- Speaker #0
Bonjour,
- Speaker #1
vous écoutez le podcast de Virage. On vous donne des pistes pour aller de l'avant et ça se fait parfois à contre-courant. Si face à un problème, quel qu'il soit, vous vous êtes déjà dit « j'ai tout essayé, rien ne va, je ne sais plus quoi faire » , alors vous êtes au bon endroit.
- Speaker #0
Je suis Marina Blanchard, psychologue, formatrice et fondatrice de Virage. Mon école s'inscrit dans la lumière de celle de Palo Alto, c'est-à-dire de la thérapie brève.
- Speaker #1
Et je suis Peggy Van Lierde, chef d'entreprise, journaliste et coach en développement personnel.
- Speaker #0
Ensemble, nous nous proposons des réflexions pour avancer autrement.
- Speaker #1
On n'en parle pas souvent, mais les patrons, eux aussi, peuvent avoir ce sentiment de solitude, de se sentir vraiment très très seul quand on est au top de la hiérarchie. on a moins de partage, fatalement, avec des personnes qui partagent les mêmes préoccupations. C'est sûr. Et donc, on peut se retrouver très seul dans son bureau, dans son occupation, avec aussi les attentes de ses employés à satisfaire ou pas.
- Speaker #0
Tout à fait, oui. Les décisions à prendre. Oui, c'est sûr, c'est sûr.
- Speaker #1
Aujourd'hui, on vous laisse pencher un petit peu sur le cas des patrons qui ont ce sentiment de solitude et essayer de leur apporter quelques pistes. en fait, pour se sentir moins seule. Alors, une première piste pour se sentir moins seule, c'est de parler, en fait, de son travail, des préoccupations, des questionnements que l'on a, de pouvoir, en fait, partager, que ce soit dans l'enceinte professionnelle ou à l'extérieur, soit avec des amis, soit, en fait, avec des cercles professionnels. Oui, oui,
- Speaker #0
il existe des cercles d'entrepreneurs, etc. Et je pense que c'est vrai que c'est intéressant d'échanger. Alors ce sera probablement différent d'ailleurs si on est avec des cercles d'entrepreneurs et de personnes qui vont pouvoir témoigner ou même utiliser l'intelligence collective pour vraiment aider à résoudre des problèmes que d'autres ont rencontrés, peut-être dans un autre contexte, mais qui sont finalement similaires.

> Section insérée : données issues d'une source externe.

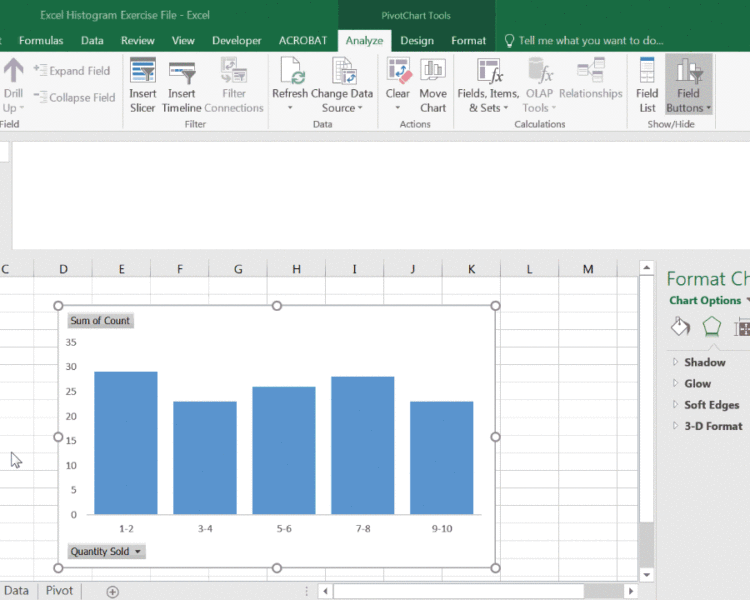
Task: Click the Insert Timeline icon
Action: click(x=181, y=72)
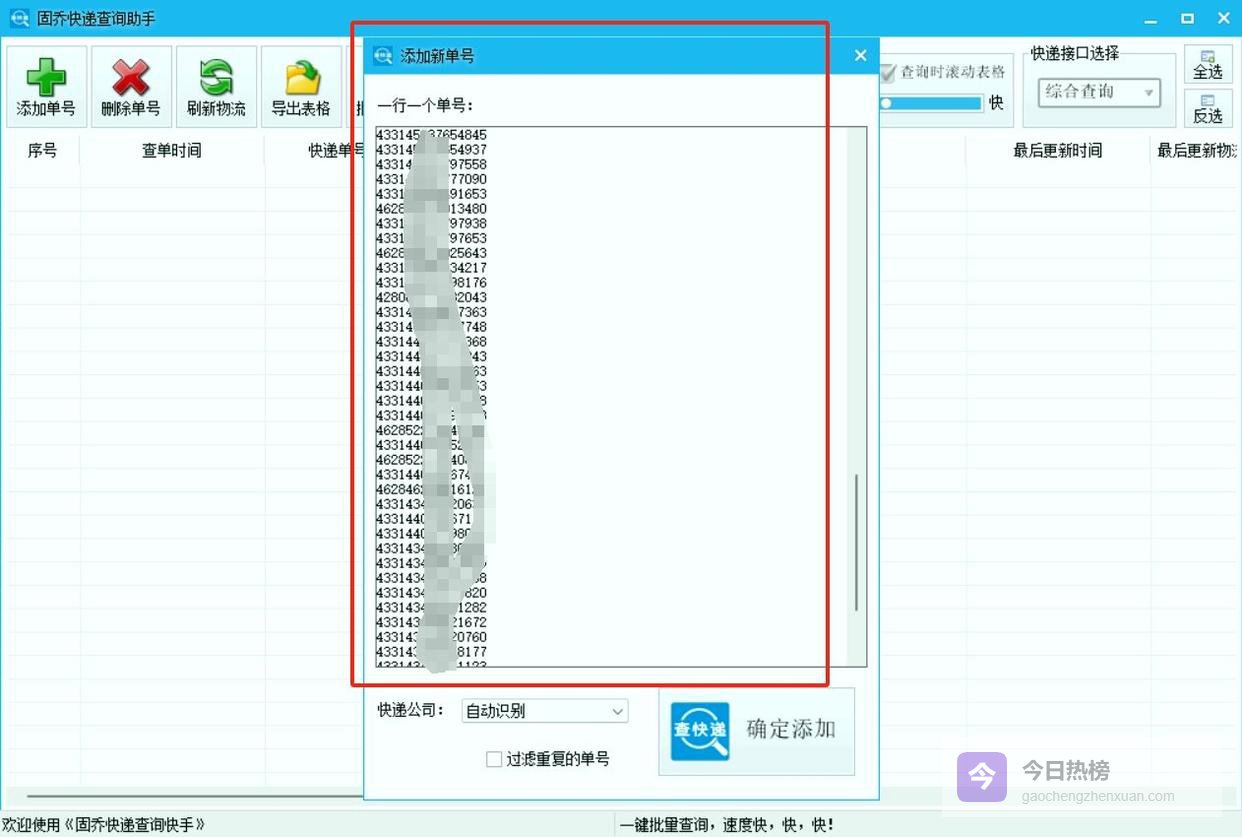The width and height of the screenshot is (1242, 837).
Task: Click the 全选 select-all icon button
Action: tap(1207, 64)
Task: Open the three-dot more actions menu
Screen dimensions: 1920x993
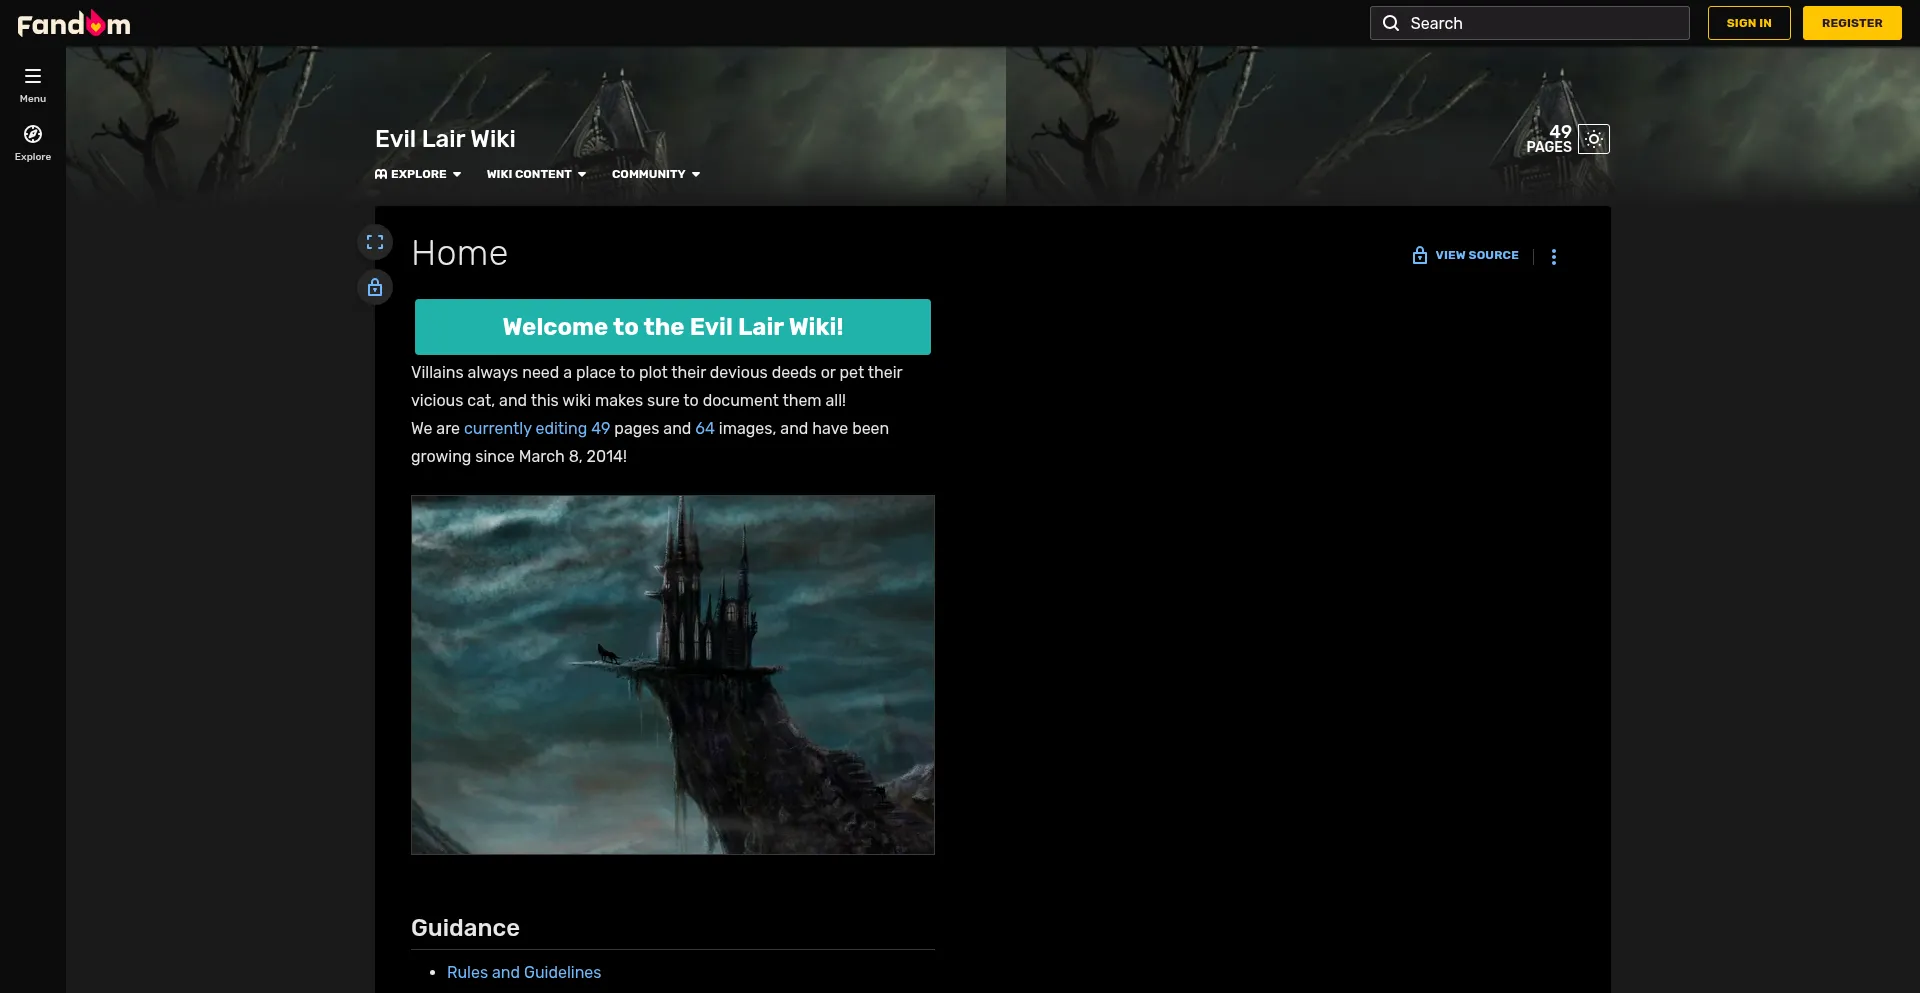Action: [x=1553, y=257]
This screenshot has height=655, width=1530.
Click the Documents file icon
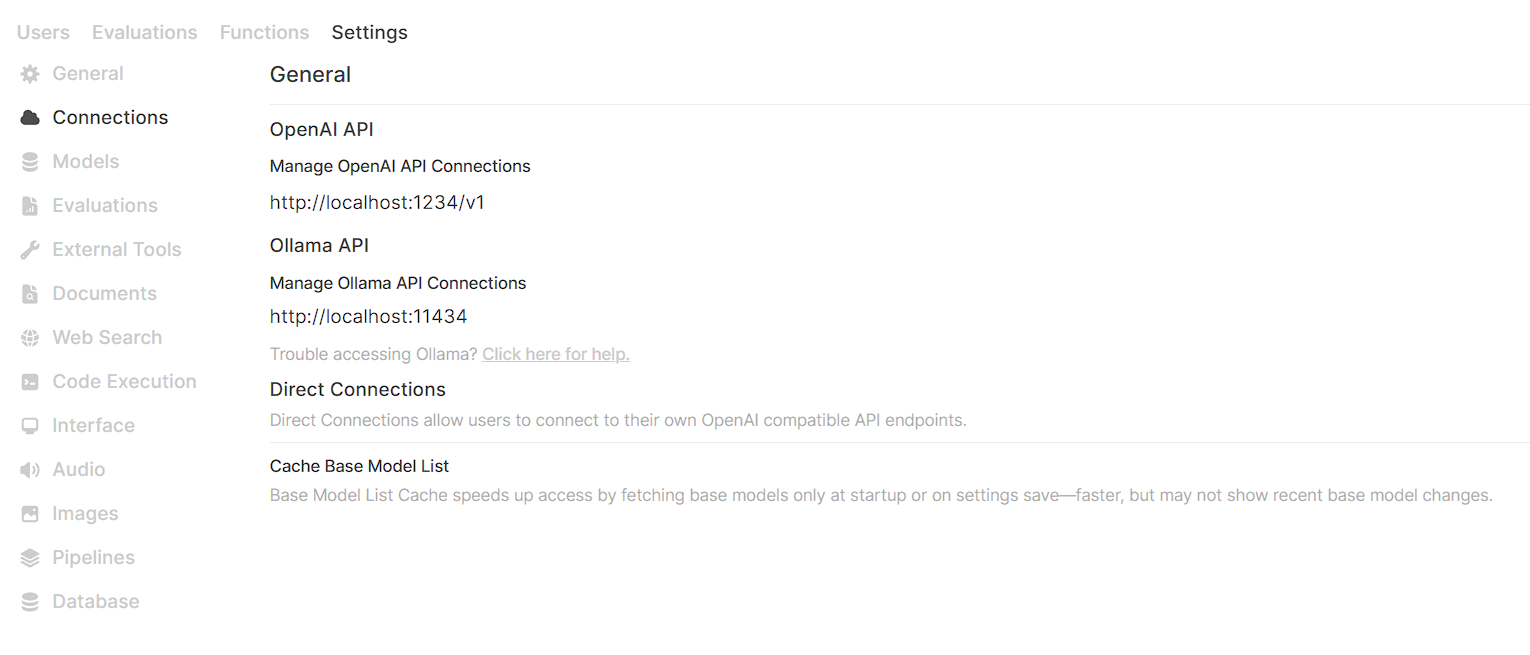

Et effectivement, on peut aussi en parler avec les personnes avec qui on travaille, elles-mêmes, qui ont plus de connaissances peut-être du contenu. Et pour ça, il faut évidemment sentir qu'on est en confiance avec l'une ou l'autre, peut-être pas en parler à toute l'équipe. d'emblée, si on a un gros problème, mais se dire, tiens, telle personne pourrait être une ressource pour ce problème-là, et peut-être telle autre pour un autre problème. Et ça, je pense que c'est important aussi, c'est d'adapter le confident ou la personne, le collaborateur avec qui on va échanger sur telle ou telle question.
- Speaker #1
Et d'avoir ce management qu'on voit de plus en plus aujourd'hui, un peu plus horizontal que vertical.
- Speaker #0
Voilà, je pense que ça, de toute façon, c'est clair que c'est une richesse, c'est une ressource et ça permet aussi aux personnes de l'entreprise de se sentir... valoriser, de se sentir entendue, de se sentir, voilà.
- Speaker #1
Et de s'investir.
- Speaker #0
Investir, voilà, exactement. Donc ça, c'est une chouette ressource. Et puis alors, il y a les proches aussi, qui peuvent être une occasion, qui peuvent nous permettre de prendre du recul, qui peuvent aussi parfois nous faire ouvrir un oeil sur comment on fonctionne, parce que eux nous connaissent d'une autre manière et dire, oui, mais enfin, là, si tu prends toutes les décisions tout seul, c'est normal que les gens râlent ou si tu fais ceci, c'est normal et qu'on puisse prendre conscience de certaines choses. C'est plus difficile pour nos employés de nous le dire. C'est plus difficile pour des gens extérieurs qui ne nous connaissent pas de se rendre compte. Peut-être qu'on a de toutes les difficultés. Et donc, je pense que c'est une autre ressource. Donc, c'est déjà de différentes manières qui n'empêcheront pas, évidemment, qu'on est quand même seul à la prise de risque, qu'on est quand même seul au moment de la décision finale.
- Speaker #1
Mais le fait de partager peut, en tout cas, diminuer peut-être la frustration ou la difficulté que l'on ressent face à cette solitude. Parce que ça peut amener des pistes, d'autres regards, etc. Même si au final, effectivement, comme tu le dis, on sera seul à trancher.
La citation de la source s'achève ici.